__Selected excerpt__.
########################################

The global financial crisis demonstrated that these measures were inadequate to provide financial stability. The Federal Reserve led the way in implementing new monetary policies—quantitative easing—to supplement lower policy rates that faced a zero lower bound. But policymakers also responded with a broad range of innovative financial regulations. A new type of regulation—macroprudential—was introduced to minimize systemic financial risk, i.e., the risk associated with the collapse of a financial system (as opposed to the microprudential risk of the failure of an individual institution). These measures seek to prevent speculative rises in asset prices and credit creation, and the establishment of risky balance sheet positions. They include limits on interest rate and foreign exchange mismatches on balance sheets, caps on bank loan to value ratios, and countercyclical capital requirements (see here for an overview of these measures).

In the international sector, the Basel Committee on Banking Supervision produced “Basel III,” a new set of regulations designed to strengthen the resilience of its members’  banking systems. Capital control measures, once viewed as hindrances to the efficient allocation of savings, are now seen as useful in limiting inflows of foreign funds that contribute to asset bubbles. Swap lines allow central banks to draw upon each other for foreign exchange to meet the demand from domestic institutions, while the IMF has sought to make borrowing more user-friendly. Meetings of the member governments of the newly-formed Group of 20 allow them to coordinate their policies, while the IMF’s surveillance purview has expanded to include regional and global developments.

Are these measures sufficient? The lack of another global crisis to date is too easy a criterion, given that the recovery is still underway. But there may be inherent problems in the behavior of financial market participants that could frustrate policies that seek to prevent or at least contain financial crises. Moral hazard is often blamed for shoddy decision-making by those who think they can dodge the consequences of their actions. Many who were involved in the creation and sale of collaterized securities may have thought that the government would step in if there were a danger of a breakdown in these markets. But many banks held onto these securities, indicating that they thought that the reward of owning the securities outweighed the risks. Bank officials who oversaw the expansion of mortgage lending generally lost their jobs (and reputations). It is difficult to believe after the crisis that anyone thought that they could manipulate the government into absorbing all the consequences of their actions.

########################################

__Exercise instructions__. In the passage on post-crisis financial regulation, what risk was macroprudential regulation introduced to minimize?

########################################

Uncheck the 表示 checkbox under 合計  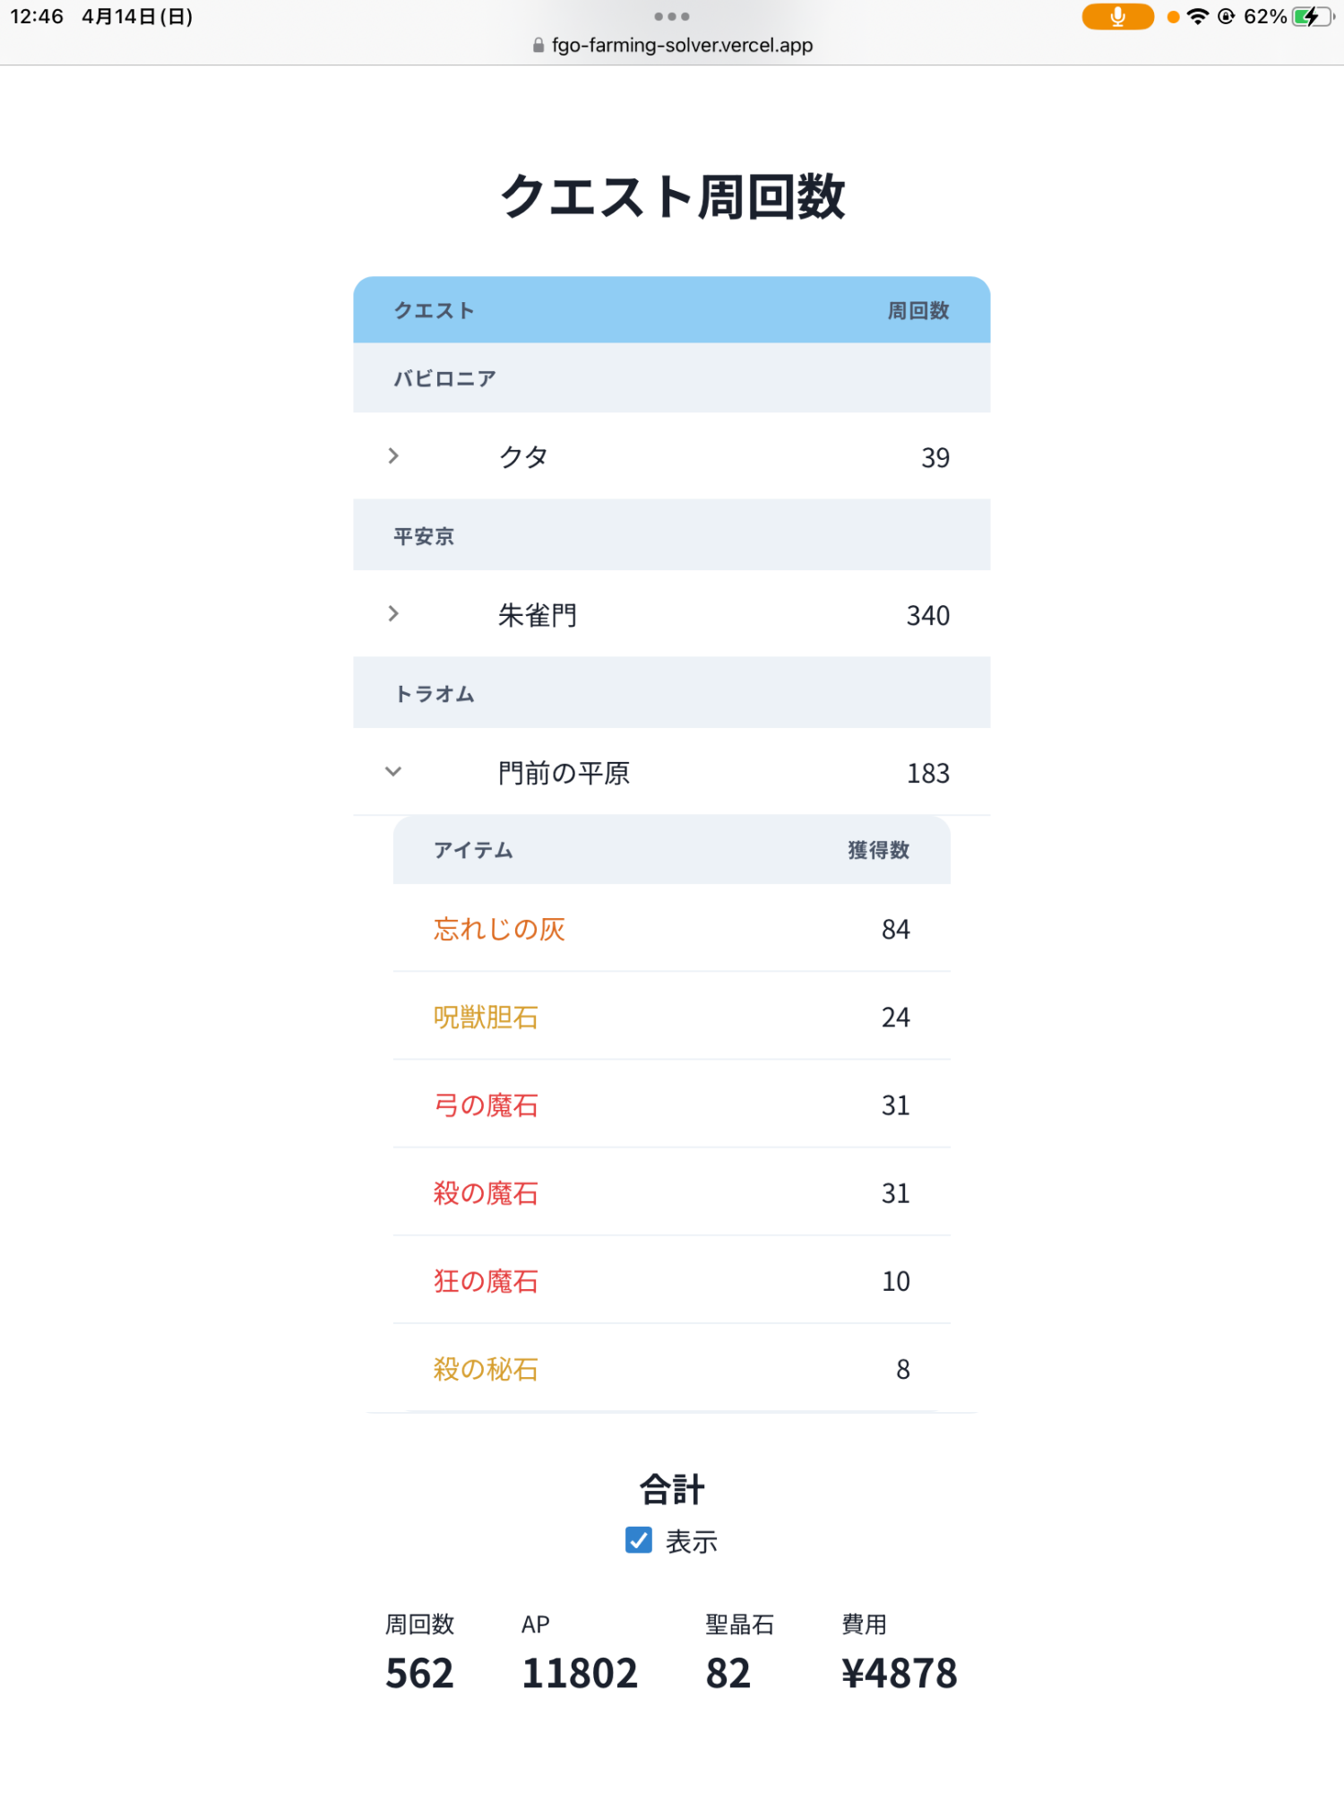tap(639, 1540)
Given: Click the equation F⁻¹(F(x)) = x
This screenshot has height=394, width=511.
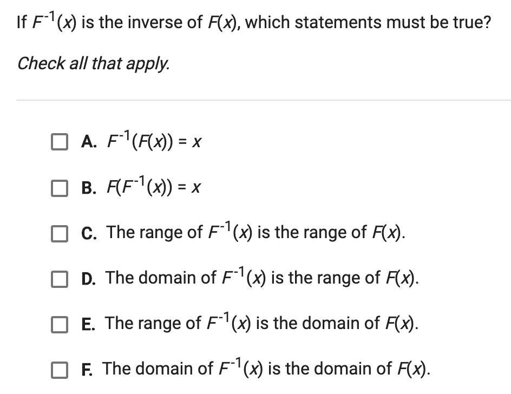Looking at the screenshot, I should point(154,141).
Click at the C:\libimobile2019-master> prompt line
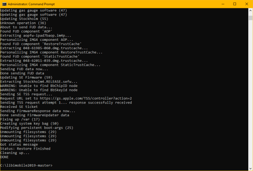 click(x=26, y=165)
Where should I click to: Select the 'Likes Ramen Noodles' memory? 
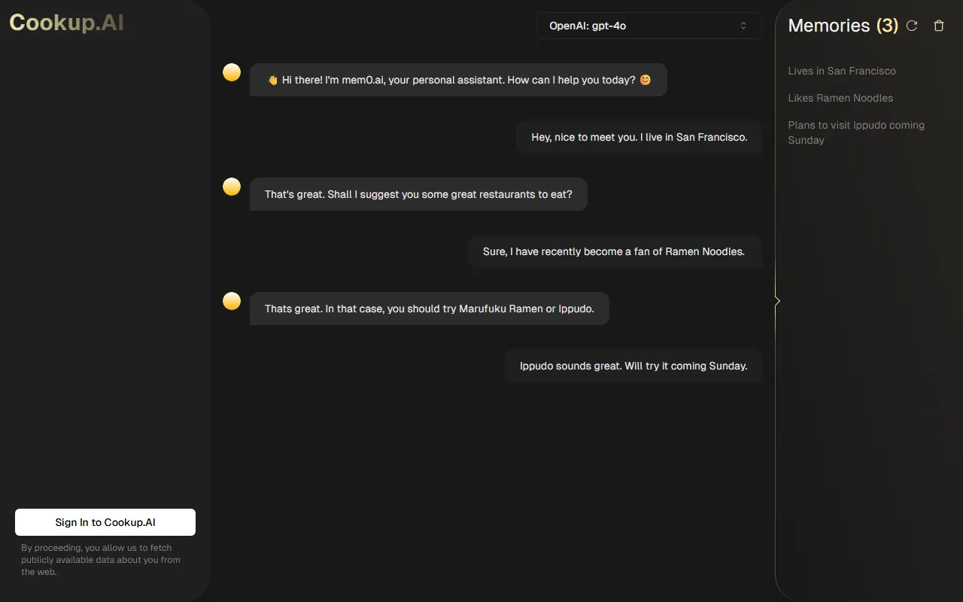pos(840,98)
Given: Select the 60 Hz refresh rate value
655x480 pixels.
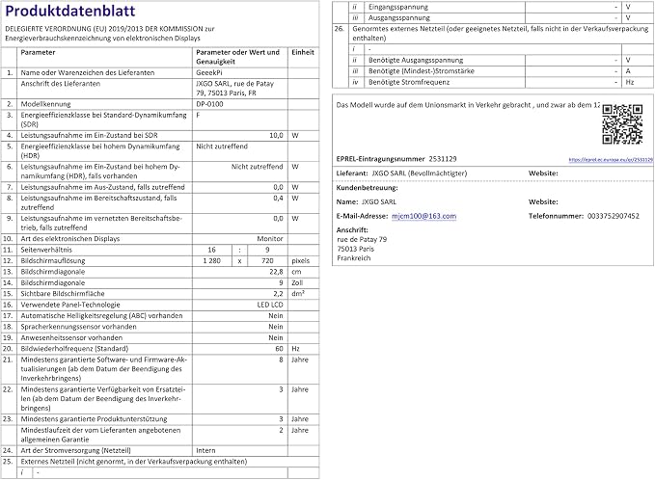Looking at the screenshot, I should tap(279, 349).
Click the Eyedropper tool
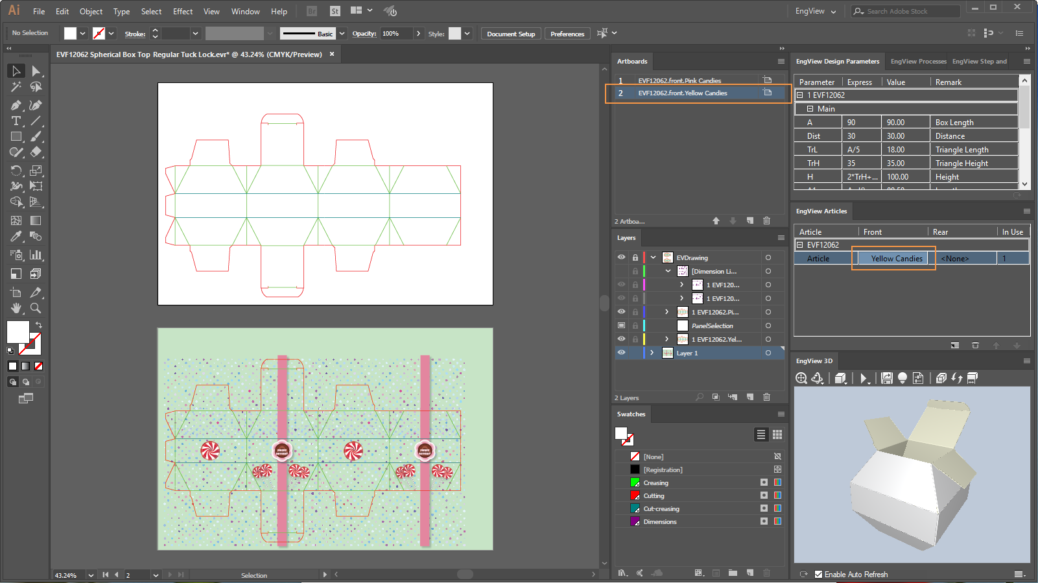This screenshot has height=583, width=1038. (16, 237)
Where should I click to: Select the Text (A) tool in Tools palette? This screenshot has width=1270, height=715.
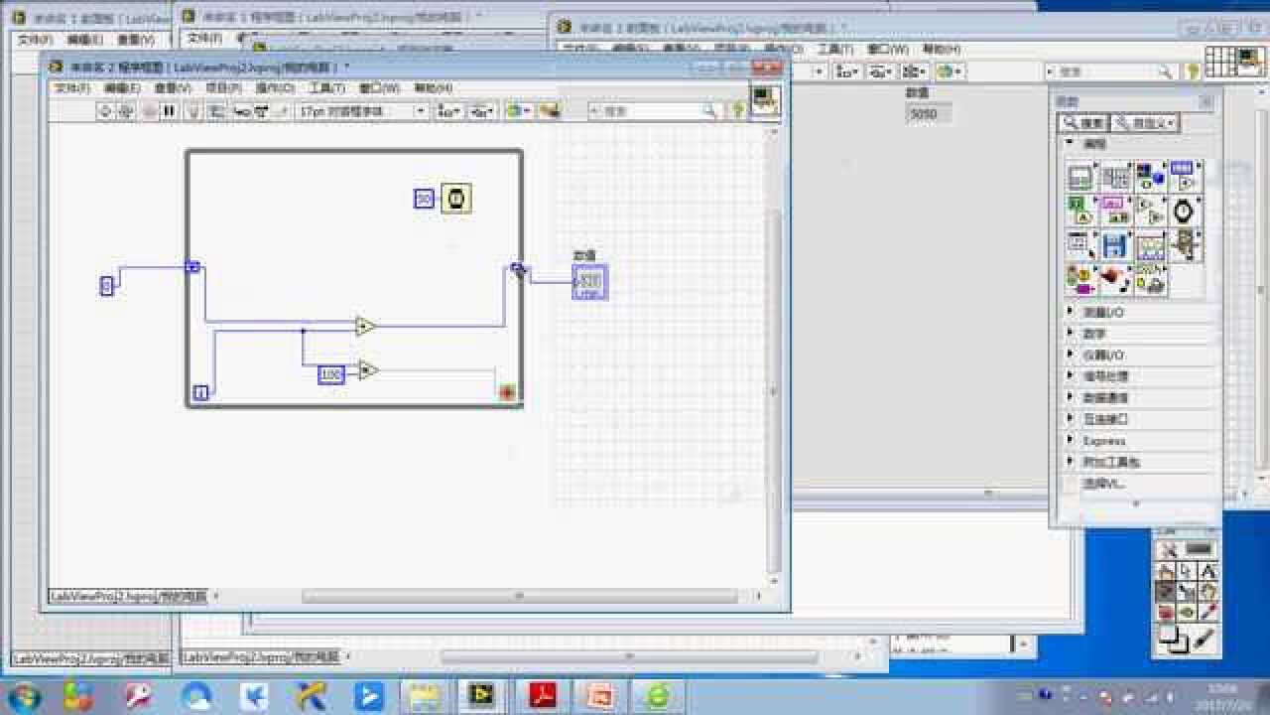click(1207, 571)
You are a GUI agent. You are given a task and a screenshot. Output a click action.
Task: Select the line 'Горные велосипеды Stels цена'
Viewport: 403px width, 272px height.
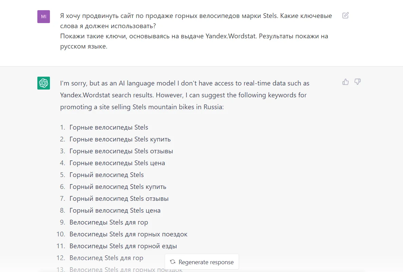pos(117,163)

########################################

__Task output__. Systemic financial risk, the risk associated with the collapse of a financial system.